[GIVEN PROBLEM 1]
In the weekly forecasts excerpt on China, what total flow of financing to the Chinese economy was accumulated in 2025?
[GIVEN PROBLEM 2]
Return the passage of the weekly forecasts excerpt on China starting at "In this first" and ending at "have a record!".

[DOCUMENT EXCERPT]
☆ ☆ ☆ ☆ ☆

Contents:
The economic outlook of China.
The Grand (Unified) Geopolitical Theory, Part I: Ensuring U.S. dominance through a conflict in Europe.
Forecasts for aggregate financing of the economy of China.
I could say that we are finally here. It’s my habit to write an introduction after the analysis is done; a practice that originates from my academic career, during which I authored or co-authored 10 peer-reviewed and several non-peer-reviewed articles. What I mean by “finally here” is that I feel that Weekly Forecasts has finally found its intended structure after “wandering in the shadows” for a year and a half.
In these third weekly forecasts of the year, we detail the economy outlook of China and provide an update to our forecasts on the financial flows to the Chinese economy for 2026. However, the main part of these forecasts is an introduction into my geopolitical-theory framework, which goes under the working title the “Grand (Unified) Geopolitical Theory.” In it, I aim to combine everything I have learned about geopolitics since my early introduction to it, when I was just 13 years old.
In this first part of the theory, I will outline the founding principle of the theory and formulate a theory explaining the war in Ukraine. One of its building blocks is the aimed destruction of the ‘Eurasian alliance,’ which I first learned about in May 2022 from a long-time U.S.-based political journalist, whose name and actual text I have been unable to locate.
The theory and its application paint an unstable near-future for Europe. It also explains why the war in Ukraine has come to be and why peace is so difficult to achieve there. Everything starts with the collapse of the Soviet Union and the resulting failure of the global superpower-stucture. As this is a theory under construction, all comments are highly welcomed.
Tuomas
The economic outlook: China
We have a record!

The accumulated flow of financing to the Chinese economy reached CNY 35.784 trillion in 2025, surpassing the previous record of CNY 35.569 set in 2023. In December, the flow of credit entering the Chinese economy grew by CNY 2,210 billion, which was clearly below the December record of CNY 2,851 billion set in 2024. Still, the December flow of financing was the third highest since our records began (2012). Our forecast for the flow of financing from the past month (in natural logarithms) was accurate, as shown by the figure below.

The realized figure of China’s ‘Social financing’ in December was also safely within the 95% confidence intervals of our August forecast.

Essentially the December figure indicates that the Chinese economy is likely to continue to “muddle through” the H1, like we anticipated a month ago.
Another measure we have been using to assess the outlook of the Chinese economy has been cement production. We have used this measure because around the mid-2010s, the gross domestic product series of China became heavily manipulated. One researcher at the Bank of Finland Institute for Emerging Economies, BOFIT, noted in a lecture at the University of Helsinki that Tuomas attended that the series of China’s GDP should not be used in forecasting, because the final figure is always decided by the Prime Minister. There is also statistical evidence of the GDP series of China being “manufactured,” but we do not go there now. However, there’s no point in trying to manipulate the cement production series, which is why we have trusted it the most. Figure 4 presents the monthly series of cement production in China for the past 10 years (note that January and February data is periodically missing).

☆ ☆ ☆ ☆ ☆

[Records for locating described items]
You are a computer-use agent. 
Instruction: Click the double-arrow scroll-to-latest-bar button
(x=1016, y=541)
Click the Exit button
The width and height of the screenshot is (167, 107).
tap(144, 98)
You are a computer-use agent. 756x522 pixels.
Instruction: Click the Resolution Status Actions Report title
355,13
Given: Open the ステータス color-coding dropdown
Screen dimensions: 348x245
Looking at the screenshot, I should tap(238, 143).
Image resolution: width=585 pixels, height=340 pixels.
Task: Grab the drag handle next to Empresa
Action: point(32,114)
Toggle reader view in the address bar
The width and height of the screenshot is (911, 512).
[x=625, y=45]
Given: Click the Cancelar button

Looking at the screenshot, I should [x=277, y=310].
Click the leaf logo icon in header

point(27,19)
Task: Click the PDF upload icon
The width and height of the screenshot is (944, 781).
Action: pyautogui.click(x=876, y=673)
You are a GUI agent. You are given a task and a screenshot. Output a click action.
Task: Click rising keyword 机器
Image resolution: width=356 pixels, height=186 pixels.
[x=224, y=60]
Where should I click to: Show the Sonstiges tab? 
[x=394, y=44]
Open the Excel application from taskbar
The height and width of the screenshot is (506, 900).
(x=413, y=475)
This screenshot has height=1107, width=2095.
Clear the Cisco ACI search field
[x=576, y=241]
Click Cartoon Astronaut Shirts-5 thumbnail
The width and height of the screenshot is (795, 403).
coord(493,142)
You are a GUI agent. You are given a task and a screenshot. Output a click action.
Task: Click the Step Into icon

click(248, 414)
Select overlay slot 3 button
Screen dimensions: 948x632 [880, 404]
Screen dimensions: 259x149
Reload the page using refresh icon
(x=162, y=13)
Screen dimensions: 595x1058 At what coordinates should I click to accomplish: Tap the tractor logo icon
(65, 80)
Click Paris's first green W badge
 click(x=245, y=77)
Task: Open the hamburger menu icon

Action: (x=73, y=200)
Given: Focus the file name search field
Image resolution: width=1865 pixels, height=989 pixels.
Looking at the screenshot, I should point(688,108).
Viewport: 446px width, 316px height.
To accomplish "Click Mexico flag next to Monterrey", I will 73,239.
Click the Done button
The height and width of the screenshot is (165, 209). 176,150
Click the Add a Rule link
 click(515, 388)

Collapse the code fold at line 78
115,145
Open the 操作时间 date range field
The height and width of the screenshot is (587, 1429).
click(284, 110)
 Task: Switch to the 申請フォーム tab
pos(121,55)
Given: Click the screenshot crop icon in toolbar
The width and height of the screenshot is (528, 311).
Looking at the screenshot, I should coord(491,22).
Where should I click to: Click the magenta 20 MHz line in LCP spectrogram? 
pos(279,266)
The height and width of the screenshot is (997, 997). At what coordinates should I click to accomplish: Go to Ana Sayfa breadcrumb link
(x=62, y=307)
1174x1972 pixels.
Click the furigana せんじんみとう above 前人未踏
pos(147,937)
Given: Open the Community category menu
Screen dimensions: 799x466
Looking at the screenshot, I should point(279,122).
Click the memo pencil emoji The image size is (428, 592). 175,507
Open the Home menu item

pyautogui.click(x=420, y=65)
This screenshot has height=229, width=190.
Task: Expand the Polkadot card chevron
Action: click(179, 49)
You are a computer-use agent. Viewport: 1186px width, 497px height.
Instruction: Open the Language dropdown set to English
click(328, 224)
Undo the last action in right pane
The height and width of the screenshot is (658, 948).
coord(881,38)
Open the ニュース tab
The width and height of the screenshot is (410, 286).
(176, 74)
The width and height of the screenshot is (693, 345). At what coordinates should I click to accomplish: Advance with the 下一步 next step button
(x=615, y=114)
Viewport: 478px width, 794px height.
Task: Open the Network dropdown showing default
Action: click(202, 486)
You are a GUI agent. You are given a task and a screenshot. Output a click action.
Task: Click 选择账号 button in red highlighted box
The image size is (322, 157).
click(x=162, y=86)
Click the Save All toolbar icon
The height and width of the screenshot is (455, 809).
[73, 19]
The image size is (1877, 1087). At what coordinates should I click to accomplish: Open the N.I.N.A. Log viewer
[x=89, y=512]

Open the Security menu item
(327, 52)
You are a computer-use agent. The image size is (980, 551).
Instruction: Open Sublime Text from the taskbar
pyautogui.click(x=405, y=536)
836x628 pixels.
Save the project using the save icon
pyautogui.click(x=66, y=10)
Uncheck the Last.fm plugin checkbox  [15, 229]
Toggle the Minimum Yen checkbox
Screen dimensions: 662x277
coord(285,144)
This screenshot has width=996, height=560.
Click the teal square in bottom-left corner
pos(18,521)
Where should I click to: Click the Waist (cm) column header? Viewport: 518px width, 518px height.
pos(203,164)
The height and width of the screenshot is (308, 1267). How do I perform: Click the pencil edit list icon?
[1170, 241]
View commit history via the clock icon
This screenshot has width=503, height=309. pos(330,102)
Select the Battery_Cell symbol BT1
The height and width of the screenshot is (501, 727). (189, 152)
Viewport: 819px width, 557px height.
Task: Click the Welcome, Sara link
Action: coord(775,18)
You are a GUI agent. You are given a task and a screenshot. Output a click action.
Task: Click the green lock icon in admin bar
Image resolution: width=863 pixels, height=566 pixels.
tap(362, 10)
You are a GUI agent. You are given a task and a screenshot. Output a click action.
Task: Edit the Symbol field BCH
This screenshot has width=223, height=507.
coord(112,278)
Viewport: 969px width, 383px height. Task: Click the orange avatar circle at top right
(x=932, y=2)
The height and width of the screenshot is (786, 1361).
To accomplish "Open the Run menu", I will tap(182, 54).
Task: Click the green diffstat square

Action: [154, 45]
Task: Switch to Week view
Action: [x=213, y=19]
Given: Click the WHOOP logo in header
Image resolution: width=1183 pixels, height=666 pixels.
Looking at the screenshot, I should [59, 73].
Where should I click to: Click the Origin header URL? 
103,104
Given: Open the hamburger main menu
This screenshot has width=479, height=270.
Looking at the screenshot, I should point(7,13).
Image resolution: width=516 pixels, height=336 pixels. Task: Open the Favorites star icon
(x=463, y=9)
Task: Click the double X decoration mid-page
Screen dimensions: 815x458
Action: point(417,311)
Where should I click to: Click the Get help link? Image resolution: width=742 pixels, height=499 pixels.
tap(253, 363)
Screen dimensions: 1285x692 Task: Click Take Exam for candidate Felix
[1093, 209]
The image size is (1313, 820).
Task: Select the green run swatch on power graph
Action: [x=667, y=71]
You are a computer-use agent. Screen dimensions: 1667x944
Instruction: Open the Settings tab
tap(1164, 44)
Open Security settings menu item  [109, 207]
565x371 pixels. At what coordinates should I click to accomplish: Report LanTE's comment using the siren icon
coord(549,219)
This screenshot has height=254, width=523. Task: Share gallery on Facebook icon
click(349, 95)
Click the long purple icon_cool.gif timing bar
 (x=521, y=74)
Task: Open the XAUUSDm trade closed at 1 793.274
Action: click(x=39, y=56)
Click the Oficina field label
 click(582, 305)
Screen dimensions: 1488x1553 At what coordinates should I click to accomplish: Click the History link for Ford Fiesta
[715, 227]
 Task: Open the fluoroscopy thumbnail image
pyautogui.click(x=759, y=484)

☆ ☆ ☆ ☆ ☆

[TASK SOLUTION 1]
CNY 35.784 trillion

[TASK SOLUTION 2]
In this first part of the theory, I will outline the founding principle of the theory and formulate a theory explaining the war in Ukraine. One of its building blocks is the aimed destruction of the ‘Eurasian alliance,’ which I first learned about in May 2022 from a long-time U.S.-based political journalist, whose name and actual text I have been unable to locate.
The theory and its application paint an unstable near-future for Europe. It also explains why the war in Ukraine has come to be and why peace is so difficult to achieve there. Everything starts with the collapse of the Soviet Union and the resulting failure of the global superpower-stucture. As this is a theory under construction, all comments are highly welcomed.
Tuomas
The economic outlook: China
We have a record!